WHAT YOU WILL DO »
This exercise calls for every record to be set down again, exactly and in full.

DATA SUPPLIED »

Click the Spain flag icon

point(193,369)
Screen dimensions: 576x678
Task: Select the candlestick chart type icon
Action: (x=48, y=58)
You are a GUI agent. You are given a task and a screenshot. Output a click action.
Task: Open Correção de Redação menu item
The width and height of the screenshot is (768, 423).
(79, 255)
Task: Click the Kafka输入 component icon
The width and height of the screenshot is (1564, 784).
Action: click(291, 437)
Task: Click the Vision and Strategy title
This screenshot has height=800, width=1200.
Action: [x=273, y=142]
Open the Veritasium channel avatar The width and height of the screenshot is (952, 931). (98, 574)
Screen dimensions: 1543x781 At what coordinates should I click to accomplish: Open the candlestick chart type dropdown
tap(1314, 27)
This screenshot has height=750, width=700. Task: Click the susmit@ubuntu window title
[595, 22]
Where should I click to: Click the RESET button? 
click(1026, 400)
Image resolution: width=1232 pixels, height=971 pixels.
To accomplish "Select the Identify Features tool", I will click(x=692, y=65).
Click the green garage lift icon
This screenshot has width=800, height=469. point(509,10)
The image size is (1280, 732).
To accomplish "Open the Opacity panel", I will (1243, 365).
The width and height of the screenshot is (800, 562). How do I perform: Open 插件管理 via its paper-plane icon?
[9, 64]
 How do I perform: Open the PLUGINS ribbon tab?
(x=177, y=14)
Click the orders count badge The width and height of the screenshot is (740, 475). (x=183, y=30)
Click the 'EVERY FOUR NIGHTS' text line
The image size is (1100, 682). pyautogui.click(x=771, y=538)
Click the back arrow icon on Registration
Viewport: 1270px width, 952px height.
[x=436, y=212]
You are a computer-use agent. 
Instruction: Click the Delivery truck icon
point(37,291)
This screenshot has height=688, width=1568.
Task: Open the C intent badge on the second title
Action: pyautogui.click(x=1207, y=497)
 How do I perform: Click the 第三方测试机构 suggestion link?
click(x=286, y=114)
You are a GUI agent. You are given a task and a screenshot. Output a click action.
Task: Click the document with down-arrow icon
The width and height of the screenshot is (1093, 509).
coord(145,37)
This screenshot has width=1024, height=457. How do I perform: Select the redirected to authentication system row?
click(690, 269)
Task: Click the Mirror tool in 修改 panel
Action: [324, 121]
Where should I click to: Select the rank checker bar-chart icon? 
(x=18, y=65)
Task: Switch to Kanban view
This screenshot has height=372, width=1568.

WRITTEN REPLY »
Click the Spain flag icon

point(193,369)
Screen dimensions: 576x678
Task: Select the candlestick chart type icon
Action: (x=48, y=58)
You are a GUI agent. You are given a task and a screenshot. Output a click action.
Task: Open Correção de Redação menu item
The width and height of the screenshot is (768, 423).
(79, 255)
Task: Click the Kafka输入 component icon
The width and height of the screenshot is (1564, 784).
Action: click(291, 437)
Task: Click the Vision and Strategy title
This screenshot has height=800, width=1200.
Action: [x=273, y=142]
Open the Veritasium channel avatar The width and height of the screenshot is (952, 931). (98, 574)
Screen dimensions: 1543x781 At what coordinates should I click to accomplish: Open the candlestick chart type dropdown
tap(1314, 27)
This screenshot has height=750, width=700. Task: Click the susmit@ubuntu window title
[595, 22]
Where should I click to: Click the RESET button? 
click(1026, 400)
Image resolution: width=1232 pixels, height=971 pixels.
To accomplish "Select the Identify Features tool", I will click(x=692, y=65).
Click the green garage lift icon
This screenshot has width=800, height=469. point(509,10)
The image size is (1280, 732).
To accomplish "Open the Opacity panel", I will (1243, 365).
The width and height of the screenshot is (800, 562). How do I perform: Open 插件管理 via its paper-plane icon?
[9, 64]
 How do I perform: Open the PLUGINS ribbon tab?
(x=177, y=14)
Click the orders count badge The width and height of the screenshot is (740, 475). (x=183, y=30)
Click the 'EVERY FOUR NIGHTS' text line
The image size is (1100, 682). pyautogui.click(x=771, y=538)
Click the back arrow icon on Registration
Viewport: 1270px width, 952px height.
[x=436, y=212]
You are a computer-use agent. 
Instruction: Click the Delivery truck icon
point(37,291)
This screenshot has height=688, width=1568.
Task: Open the C intent badge on the second title
Action: pyautogui.click(x=1207, y=497)
 How do I perform: Click the 第三方测试机构 suggestion link?
click(x=286, y=114)
You are a GUI agent. You are given a task and a screenshot. Output a click action.
Task: Click the document with down-arrow icon
The width and height of the screenshot is (1093, 509).
coord(145,37)
This screenshot has width=1024, height=457. How do I perform: Select the redirected to authentication system row?
click(690, 269)
Task: Click the Mirror tool in 修改 panel
Action: [324, 121]
Where should I click to: Select the rank checker bar-chart icon? 
(x=18, y=65)
Task: Switch to Kanban view
This screenshot has height=372, width=1568.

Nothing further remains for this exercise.